Not everyone gets a second chance to say goodbye.

“A dog bit me,” Emma cries. “I thought it was friendly, but it wasn’t, and I had to use the knife to make it stop. I didn’t mean to hurt him, Momma. I swear I didn’t mean to.”

Addison pulls back, the mouse in her head falling off the wheel as she processes that statement. “A dog bit you?”

“I’m sorry I hurt him, but I didn’t know what to do.”

“It wasn’t a person? One of the dead?”

“No. I’ve been hiding from them. I didn’t know how to get back home. Everything looked the same until I got to the bigger road, and then I couldn’t figure out which way to go. Dad didn’t come back yet, did he?”

“No. No, you don’t have to worry about him. You’ve been so brave, sweetheart.”

The first thing she asks isn’t for water or food, but for reassurance that Vincent hasn’t shown up. That has Addison’s emotions running even wilder than before.

This roller coaster would have her vomiting up her breakfast if she had eaten anything this morning. She’s gone from fearing her daughter lost forever to finding her and assuming her dead, only to be gifted the best news she could hope for.

Relief and adrenaline, coupled with an empty stomach, fuzzes her head until she’s woozy.

Wyatt props her up from behind so she doesn’t faint and fishes out a bottle of water from his bag to give to Emma.

Addison shoved him away before, and he’s still here catching her.

She wouldn’t be here right now hugging her daughter if Wyatt hadn’t pushed her to keep trying. When she turns her head, he’s watching her with uncertainty as if she might lash out again.

Instead, she keeps one arm around Emma and wraps the other around his neck to hug him tight. She breathes him in with a swift inhale and whispers her words into his skin. “Thank you.”
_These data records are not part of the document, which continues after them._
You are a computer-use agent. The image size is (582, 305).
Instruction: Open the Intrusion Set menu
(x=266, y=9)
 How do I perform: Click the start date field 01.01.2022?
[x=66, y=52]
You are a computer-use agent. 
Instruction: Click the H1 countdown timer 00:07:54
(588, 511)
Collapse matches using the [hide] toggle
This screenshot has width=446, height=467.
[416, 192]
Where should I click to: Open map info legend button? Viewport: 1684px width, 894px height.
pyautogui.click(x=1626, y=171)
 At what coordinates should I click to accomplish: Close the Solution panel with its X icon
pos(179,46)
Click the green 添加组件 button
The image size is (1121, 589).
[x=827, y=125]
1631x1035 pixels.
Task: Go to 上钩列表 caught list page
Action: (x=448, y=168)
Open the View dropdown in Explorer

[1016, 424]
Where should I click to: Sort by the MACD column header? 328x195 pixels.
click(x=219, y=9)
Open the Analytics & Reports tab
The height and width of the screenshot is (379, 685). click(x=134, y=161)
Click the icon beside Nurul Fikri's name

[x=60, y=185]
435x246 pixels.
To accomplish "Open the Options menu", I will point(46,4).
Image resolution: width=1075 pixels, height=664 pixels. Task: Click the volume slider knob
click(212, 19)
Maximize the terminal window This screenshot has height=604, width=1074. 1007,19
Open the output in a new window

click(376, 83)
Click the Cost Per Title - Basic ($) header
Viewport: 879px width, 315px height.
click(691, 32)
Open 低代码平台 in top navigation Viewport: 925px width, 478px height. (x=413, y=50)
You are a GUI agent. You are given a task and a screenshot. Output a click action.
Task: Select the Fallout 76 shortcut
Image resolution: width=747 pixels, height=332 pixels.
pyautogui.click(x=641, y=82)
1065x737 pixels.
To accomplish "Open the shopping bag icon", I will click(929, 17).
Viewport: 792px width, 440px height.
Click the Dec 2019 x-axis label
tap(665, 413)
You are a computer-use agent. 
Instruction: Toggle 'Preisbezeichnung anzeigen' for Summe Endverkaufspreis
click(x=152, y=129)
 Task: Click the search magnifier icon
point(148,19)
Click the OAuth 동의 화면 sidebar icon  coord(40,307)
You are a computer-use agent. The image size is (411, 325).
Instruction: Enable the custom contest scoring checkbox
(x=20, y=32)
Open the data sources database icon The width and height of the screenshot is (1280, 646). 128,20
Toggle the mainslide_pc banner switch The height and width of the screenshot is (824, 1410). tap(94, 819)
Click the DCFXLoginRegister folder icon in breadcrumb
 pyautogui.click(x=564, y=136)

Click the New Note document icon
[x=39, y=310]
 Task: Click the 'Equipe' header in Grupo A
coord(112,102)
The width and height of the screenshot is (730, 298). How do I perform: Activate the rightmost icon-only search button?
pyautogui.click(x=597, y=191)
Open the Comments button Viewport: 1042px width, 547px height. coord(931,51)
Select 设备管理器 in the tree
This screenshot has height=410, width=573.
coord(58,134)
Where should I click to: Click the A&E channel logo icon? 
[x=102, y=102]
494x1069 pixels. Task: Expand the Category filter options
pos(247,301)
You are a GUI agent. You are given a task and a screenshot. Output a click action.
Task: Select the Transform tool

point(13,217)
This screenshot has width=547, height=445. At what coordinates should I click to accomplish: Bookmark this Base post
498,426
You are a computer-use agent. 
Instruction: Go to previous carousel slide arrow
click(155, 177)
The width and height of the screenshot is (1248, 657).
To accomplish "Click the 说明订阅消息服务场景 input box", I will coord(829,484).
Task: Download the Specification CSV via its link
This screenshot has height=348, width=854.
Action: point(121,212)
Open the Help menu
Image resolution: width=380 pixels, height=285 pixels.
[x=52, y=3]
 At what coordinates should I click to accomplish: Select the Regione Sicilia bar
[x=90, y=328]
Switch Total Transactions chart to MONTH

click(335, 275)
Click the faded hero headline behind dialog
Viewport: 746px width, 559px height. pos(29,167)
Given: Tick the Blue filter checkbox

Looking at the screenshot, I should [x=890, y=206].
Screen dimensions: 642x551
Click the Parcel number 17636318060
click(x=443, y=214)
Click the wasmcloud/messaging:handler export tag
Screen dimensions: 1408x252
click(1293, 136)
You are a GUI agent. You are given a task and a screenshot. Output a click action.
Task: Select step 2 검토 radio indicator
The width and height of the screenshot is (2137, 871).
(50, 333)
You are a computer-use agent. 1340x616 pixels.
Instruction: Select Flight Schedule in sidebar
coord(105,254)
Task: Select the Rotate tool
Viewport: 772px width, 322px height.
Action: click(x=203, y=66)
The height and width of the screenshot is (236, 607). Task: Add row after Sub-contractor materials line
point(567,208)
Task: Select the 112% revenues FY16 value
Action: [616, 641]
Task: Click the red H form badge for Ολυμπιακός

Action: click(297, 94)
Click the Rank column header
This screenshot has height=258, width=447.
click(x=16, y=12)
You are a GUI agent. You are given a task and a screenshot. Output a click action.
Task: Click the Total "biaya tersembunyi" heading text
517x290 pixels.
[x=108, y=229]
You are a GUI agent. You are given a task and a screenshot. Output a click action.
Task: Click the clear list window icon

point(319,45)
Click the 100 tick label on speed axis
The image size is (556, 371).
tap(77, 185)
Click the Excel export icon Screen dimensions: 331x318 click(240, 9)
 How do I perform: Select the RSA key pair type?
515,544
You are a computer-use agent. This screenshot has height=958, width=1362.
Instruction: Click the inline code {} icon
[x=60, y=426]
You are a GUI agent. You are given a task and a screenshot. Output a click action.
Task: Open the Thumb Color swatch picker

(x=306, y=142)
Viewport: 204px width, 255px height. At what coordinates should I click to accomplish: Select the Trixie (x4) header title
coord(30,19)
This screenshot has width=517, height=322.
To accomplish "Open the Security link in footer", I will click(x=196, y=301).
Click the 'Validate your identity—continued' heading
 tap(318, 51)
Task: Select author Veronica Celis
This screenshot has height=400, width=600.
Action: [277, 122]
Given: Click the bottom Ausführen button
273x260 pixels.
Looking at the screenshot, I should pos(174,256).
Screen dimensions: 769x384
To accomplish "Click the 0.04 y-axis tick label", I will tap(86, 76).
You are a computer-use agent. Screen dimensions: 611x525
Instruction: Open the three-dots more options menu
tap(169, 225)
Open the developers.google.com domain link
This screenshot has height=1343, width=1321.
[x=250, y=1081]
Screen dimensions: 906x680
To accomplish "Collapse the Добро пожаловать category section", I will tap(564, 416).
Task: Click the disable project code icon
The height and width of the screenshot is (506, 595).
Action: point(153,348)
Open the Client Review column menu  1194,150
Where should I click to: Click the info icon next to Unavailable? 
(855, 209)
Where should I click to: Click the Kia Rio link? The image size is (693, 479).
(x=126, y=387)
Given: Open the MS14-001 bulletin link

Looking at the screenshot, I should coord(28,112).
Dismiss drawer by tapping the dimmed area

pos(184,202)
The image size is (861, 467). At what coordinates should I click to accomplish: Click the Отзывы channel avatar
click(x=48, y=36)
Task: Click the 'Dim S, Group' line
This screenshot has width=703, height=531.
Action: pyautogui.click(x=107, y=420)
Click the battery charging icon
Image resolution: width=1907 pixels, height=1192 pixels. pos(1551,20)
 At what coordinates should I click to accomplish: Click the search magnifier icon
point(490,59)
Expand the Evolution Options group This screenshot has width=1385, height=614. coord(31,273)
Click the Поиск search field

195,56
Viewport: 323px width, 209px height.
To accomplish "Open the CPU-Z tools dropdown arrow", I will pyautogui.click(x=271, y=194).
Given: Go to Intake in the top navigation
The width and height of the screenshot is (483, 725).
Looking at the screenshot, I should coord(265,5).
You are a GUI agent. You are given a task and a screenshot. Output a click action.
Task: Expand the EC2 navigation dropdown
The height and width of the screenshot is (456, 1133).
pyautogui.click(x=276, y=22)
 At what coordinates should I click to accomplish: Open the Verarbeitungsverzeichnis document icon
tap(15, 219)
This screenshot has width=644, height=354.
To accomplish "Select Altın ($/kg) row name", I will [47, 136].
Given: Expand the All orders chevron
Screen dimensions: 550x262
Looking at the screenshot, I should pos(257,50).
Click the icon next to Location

He isn’t a hugger. She already knows that. The stiffness in his body is swift the moment she connects, but she waits him out, hoping to mend a little bit of that soft heart that her actions stomped on.

It’s only when he begins to relax, melting against her like he hasn’t been hugged like this in decades, that it occurs to her she hasn’t either.

“Let’s go home,” he says, giving her a final squeeze and helping them both to their feet.

Three little words have never felt more like the promise of a brighter future.